Officials at the World Athletics Championships in Helsinki say they are ahead of schedule in their effort to test a large number of athletes for performance enhancing drugs. The testing seems to have had a positive impact.

The world governing body, the International Association of Athletics Federations (IAAF), says 529 anti-doping tests had been conducted at the championships through Tuesday. The wide-ranging program has included tests both in and out of competition.

Already, the IAAF has administered a record number of tests.

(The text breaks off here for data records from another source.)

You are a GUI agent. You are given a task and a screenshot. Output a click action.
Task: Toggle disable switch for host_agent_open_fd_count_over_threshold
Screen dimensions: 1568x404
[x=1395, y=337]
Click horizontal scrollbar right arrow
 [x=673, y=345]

At the last world championships in Paris two years ago, 405 anti-doping tests were conducted.

Nick Davies of the IAAF told VOA sports about the screening process.

"In particular what they are looking for is use of EPO [erythropoietin], blood transfusions, but other things, growth hormones as well, but mainly manipulation of the blood," he said. "And if there is anything suspicious, then that same athlete is requested to do a urine test which will cover the full range of substances."

Davies says any positive drug results will be known quickly.

"We are working hand-in-hand the Finnish [anti-doping] agency," he added. "There is a laboratory here in Helsinki. And most results will be known, if they are positive, within 24 hours to 48 hours."

The IAAF has also for the first time set up an information kiosk in the athletes' village to begin an education process about banned performance enhancing drugs. Davies says the effort is especially aimed at younger athletes.

"We are talking to athletes, distributing information, trying to show them things they may not know, the prohibited list, what they can do, what they can not do, what are the normal procedures for anti-doping. And that has gone down really well," he said.

The IAAF now says it will carry out about 900 anti-doping tests by the end of the championships on Sunday, or half of all the athletes competing in Helsinki. The fact that competitors knew in advance about the intense drug testing may have helped the IAAF meet its goal of a drug-free competition, at least for now. No positive tests have surfaced during the first five days of the nine-day championships.